The energy operator is obtained via the so-called correspondence principle. This means that one considers the classical expression for the total energy
$$\frac{p^2}{2m}+V(x)$$
and replaces the momentum and position variables (numbers in classical mechanics) by the momentum and position operators. $p^2/2m$ is the kinetic energy (it's just another way of writing $\frac{1}{2}mv^2$) and $V(x)$ is the potential energy.
$V$ is first of all just a function of its argument. If you write $V(x)$, you evaluate this function at (the number) $x$. If you write $V(\hat x)$, you replace the position (number) with the position operator, so the whole thing, $V(\hat x)$ is also an operator, specifically the potential energy operator.

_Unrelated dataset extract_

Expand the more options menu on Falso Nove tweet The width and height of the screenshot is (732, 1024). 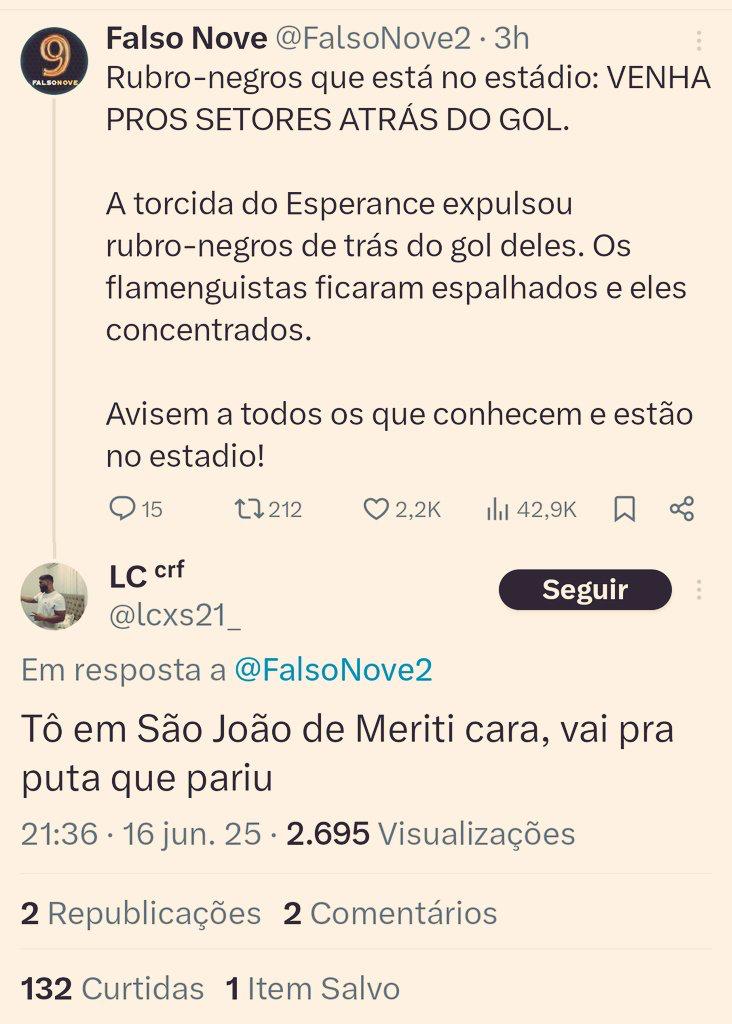tap(699, 40)
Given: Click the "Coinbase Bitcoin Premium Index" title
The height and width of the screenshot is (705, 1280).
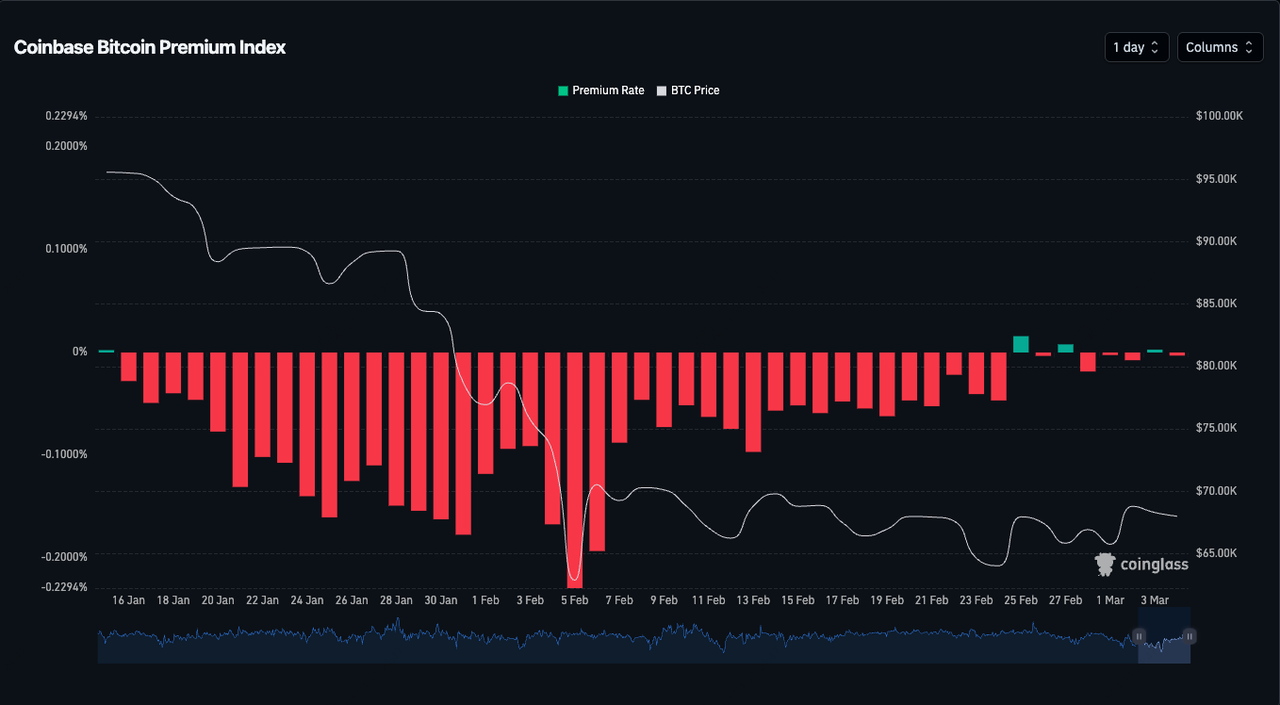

This is how you obtain the energy operator $\hat E$ (also called Hamiltonian and thus conventionally written as $\hat H$) from the correspondence principle. This is more of an axiom of quantum mechanics, there is no inherent motivation. The idea is that in the classical limit, the results of classical physics, specifically the classical expression for the energy, should be retrievable.
Now, when you want a specific realization of the position and momentum operators on the Hilbert space the wave functions are going to live in, you replace $\hat x\psi(x)$ by $x\psi(x)$, i.e. the position operator acts on a wave function by multiplying it with $x$, and $\hat p\psi(x)$ with $-i\hbar\partial_x\psi(x)$. By the same token, the energy operator is written as $i\hbar\partial_t$. Note, that the form of the momentum operator and the energy operator are somewhat similar they differ only by $\partial_x$ being replaced with $\partial_t$. If you know Noether's theorem, you will be able to appreciate this fact.
Equating both forms of the energy operator gives the time-dependent Schrödinger equation:
$$i\hbar\partial_t\psi(x)=\hat H\psi(x)$$
where
$$\hat H = \frac{\hat{p}^2}{2m}+V(\hat x)$$